For financial accounting and reporting purposes, the lease is a "capital lease" if:

a. the fair market value of the property at the inception of the lease meets or exceeds the capitalization threshold of $5,000,

b. the lease is non-cancelable, and

c. the lease meets one or more of the following four criteria:

  1. The lease transfers ownership of the property to the lessee by the end of the lease term.
  2. The lease contains a bargain purchase option.
  3. The lease term is equal to or greater than 75% of the estimated service life of the leased property (e.g., lease is six years, estimated life is eight years.)
  4. The present value (PV) of minimum lease payments equals or exceeds 90% of the fair value of the leased property (e.g., PV of future minimum lease payments is $9,000, fair market value of property is $10,000.)

    Criteria 3 and 4 are not applicable if the lease term begins during the final 25% of the property's economic life.

    If a lease does not meet the above criteria a., b., and c., it should be treated as an operating lease.

    B. Capital Lease Authorization

    A capital lease is essentially a financing arrangement for the acquisition of personal or real property. ORS 283.085 to 283.092 requires approval of the Department of Administrative Services for financing arrangements in excess of $100,000.

    C. Real Estate Leases

    Land Only

    Leases involving only land are capitalized if either criteria A.c.1. or A.c.2. above are met. If neither of those criteria is met, the lease is classified as an operating lease. The more restrictive criteria are due to the non-depreciable nature of land.

    Land and Building

    When a lease includes land and building, the capitalization criteria is more complicated. If criteria A.c.1. or A.c.2. above are met, the entire lease is capitalized; however, the land and building must be capitalized separately. The present value of the minimum lease payments is allocated between the land and the building in proportion to their fair market values (FMV) at the inception of the lease. The FMV must be determined by the university based on an appraisal and/or the lease.

    If neither criteria A.c.1. or A.c.2. are met, an allocation is made between land and building based on relative fair values before applying criteria A.c.3. and A.c.4. If the fair value of the land component is less than 25% of the total, the total value of the lease is treated as entirely applicable to the building. If either criteria A.c.3. or A.c.4. are met, the entire lease is capitalized.
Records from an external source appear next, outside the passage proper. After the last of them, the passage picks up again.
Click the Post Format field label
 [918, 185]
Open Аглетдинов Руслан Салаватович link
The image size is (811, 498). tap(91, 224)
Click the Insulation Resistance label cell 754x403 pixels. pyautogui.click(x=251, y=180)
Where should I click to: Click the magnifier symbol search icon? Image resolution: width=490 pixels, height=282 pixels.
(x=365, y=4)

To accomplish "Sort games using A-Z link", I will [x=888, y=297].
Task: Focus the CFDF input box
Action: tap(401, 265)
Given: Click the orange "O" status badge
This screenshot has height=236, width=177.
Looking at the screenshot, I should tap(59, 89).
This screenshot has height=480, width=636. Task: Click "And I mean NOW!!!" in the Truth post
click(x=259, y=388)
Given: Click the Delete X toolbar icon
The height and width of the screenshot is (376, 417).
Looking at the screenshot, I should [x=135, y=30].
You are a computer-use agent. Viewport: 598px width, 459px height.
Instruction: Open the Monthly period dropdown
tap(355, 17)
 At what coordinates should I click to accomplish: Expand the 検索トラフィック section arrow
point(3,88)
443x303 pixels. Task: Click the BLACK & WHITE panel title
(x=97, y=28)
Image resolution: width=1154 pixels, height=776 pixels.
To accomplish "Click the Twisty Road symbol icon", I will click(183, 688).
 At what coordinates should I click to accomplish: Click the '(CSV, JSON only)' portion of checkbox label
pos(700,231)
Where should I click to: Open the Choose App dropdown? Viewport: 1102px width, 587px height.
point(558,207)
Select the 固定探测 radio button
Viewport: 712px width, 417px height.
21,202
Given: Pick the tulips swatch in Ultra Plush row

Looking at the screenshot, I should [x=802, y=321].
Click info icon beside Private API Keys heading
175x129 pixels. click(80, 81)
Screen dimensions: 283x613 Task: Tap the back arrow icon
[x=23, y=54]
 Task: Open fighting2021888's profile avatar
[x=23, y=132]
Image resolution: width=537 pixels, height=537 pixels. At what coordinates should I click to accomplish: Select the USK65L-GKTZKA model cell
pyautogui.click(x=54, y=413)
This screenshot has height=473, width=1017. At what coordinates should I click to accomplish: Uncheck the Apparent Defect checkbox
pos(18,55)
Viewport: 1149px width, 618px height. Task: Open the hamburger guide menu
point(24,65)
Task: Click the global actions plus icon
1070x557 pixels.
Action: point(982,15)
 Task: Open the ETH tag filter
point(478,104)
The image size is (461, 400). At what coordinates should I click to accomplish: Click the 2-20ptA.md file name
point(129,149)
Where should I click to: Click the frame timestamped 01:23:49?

    If the land component is 25% or greater, the land and building are treated separately. The land portion is accounted for as an operating lease. Criteria A.c.3. and A.c.4. are applied to the building based on the portion of the lease allocated to the building. If either criterion is met, the building portion is accounted for as a capital lease. If neither criteria A.c.3. or A.c.4. is met, the entire lease is accounted for as an operating lease.

    D. Accounting for a Capital Lease

    Capital leases are considered a form of debt financing and must be accounted for as such.

    Recording a Capital Lease

    Each capital lease requires an amortization schedule. The amortization schedule uses the effective interest method to break-out the minimum lease payments into principal and interest expense. The interest rate used in the amortization schedule must result in the following two conditions:

    1. At inception date, the present value of the minimum lease payments is less than or equal to the fair market value of the property to be leased.
    2. The principal balance at the end of the lease term is $0.

    If the interest rate stated in the lease agreement does not result in the above two conditions, the interest rate in the amortization schedule must be revised to an implicit interest rate that will satisfy the above two conditions.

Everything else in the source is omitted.